BEGIN Source records

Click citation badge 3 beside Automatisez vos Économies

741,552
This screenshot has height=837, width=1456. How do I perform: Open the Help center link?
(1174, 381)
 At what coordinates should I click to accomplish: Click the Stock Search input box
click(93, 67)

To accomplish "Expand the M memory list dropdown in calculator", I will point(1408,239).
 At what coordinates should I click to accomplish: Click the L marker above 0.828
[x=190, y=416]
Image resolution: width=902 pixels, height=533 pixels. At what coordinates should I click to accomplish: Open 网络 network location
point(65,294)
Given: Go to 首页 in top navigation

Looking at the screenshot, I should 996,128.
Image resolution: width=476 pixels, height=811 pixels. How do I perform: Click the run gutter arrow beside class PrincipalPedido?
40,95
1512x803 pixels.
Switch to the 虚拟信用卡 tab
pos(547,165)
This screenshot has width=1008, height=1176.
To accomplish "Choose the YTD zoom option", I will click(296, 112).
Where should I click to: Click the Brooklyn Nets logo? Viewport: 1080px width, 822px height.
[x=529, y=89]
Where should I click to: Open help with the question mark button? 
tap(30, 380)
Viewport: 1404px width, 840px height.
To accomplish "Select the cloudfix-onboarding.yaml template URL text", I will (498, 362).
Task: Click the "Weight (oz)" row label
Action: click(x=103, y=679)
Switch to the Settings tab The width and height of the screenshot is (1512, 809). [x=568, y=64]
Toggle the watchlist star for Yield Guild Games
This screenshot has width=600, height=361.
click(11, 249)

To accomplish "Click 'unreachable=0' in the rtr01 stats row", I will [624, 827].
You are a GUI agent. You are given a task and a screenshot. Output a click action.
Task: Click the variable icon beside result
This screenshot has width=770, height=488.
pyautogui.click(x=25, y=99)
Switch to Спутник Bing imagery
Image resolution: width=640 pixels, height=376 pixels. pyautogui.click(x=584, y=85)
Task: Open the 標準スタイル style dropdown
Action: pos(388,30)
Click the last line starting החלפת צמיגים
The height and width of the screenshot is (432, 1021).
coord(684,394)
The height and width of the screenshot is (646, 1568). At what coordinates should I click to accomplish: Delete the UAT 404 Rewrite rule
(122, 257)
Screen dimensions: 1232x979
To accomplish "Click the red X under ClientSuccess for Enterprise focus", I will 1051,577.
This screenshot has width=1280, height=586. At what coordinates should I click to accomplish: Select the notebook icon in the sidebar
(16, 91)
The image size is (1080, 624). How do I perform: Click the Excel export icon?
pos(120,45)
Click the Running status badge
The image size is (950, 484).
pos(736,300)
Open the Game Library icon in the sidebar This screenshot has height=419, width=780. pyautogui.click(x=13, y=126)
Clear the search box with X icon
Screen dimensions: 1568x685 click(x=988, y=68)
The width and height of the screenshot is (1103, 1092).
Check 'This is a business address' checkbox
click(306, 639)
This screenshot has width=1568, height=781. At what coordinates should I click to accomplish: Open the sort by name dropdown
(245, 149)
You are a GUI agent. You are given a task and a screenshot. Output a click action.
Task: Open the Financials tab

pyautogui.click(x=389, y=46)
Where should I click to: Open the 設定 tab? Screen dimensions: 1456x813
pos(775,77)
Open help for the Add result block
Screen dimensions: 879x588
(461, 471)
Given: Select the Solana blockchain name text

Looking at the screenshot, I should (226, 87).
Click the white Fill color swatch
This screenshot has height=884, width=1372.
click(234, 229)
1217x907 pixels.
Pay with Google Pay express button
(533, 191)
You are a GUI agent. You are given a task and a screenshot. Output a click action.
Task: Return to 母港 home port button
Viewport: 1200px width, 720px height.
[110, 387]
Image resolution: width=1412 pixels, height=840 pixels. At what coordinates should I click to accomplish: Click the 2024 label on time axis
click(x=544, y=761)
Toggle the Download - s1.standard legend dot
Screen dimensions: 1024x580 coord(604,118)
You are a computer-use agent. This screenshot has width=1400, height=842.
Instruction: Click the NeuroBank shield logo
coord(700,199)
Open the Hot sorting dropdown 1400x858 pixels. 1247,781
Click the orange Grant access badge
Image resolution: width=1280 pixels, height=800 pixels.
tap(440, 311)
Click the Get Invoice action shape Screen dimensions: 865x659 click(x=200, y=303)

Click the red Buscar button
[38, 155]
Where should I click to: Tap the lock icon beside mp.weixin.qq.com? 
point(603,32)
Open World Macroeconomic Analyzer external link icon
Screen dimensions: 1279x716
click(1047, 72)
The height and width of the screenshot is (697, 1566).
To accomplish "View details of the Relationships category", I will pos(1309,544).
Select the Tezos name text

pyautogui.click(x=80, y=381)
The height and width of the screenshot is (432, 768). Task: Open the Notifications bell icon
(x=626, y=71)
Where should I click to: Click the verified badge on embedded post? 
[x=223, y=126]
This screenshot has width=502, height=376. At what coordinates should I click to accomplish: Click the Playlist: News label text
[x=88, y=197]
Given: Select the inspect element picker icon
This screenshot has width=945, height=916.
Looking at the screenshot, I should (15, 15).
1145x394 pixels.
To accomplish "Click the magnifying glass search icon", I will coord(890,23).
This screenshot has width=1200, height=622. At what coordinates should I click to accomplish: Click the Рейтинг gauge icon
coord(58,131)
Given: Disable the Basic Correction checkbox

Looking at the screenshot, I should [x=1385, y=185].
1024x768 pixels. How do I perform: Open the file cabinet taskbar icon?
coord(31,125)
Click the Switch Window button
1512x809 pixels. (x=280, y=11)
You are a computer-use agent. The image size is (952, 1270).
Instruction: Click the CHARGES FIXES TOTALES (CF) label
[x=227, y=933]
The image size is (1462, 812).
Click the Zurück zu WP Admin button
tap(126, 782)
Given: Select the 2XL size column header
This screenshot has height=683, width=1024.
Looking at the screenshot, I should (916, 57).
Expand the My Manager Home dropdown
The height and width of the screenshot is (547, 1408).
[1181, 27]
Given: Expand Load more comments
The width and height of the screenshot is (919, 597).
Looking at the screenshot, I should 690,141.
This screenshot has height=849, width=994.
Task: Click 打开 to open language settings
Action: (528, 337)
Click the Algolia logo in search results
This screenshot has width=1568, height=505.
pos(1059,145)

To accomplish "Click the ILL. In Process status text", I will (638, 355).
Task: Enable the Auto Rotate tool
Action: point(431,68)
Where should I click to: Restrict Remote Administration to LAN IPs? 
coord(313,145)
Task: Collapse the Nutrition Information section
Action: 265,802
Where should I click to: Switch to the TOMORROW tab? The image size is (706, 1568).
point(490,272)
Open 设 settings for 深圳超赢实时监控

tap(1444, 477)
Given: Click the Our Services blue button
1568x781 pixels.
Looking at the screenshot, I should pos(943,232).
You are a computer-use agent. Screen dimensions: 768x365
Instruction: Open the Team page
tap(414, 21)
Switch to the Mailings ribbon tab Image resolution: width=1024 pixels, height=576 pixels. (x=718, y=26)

END Source records

Description of the task >> Count the lines in the listing above that contain the string "perform", and reply with the number alone.

Result >> 4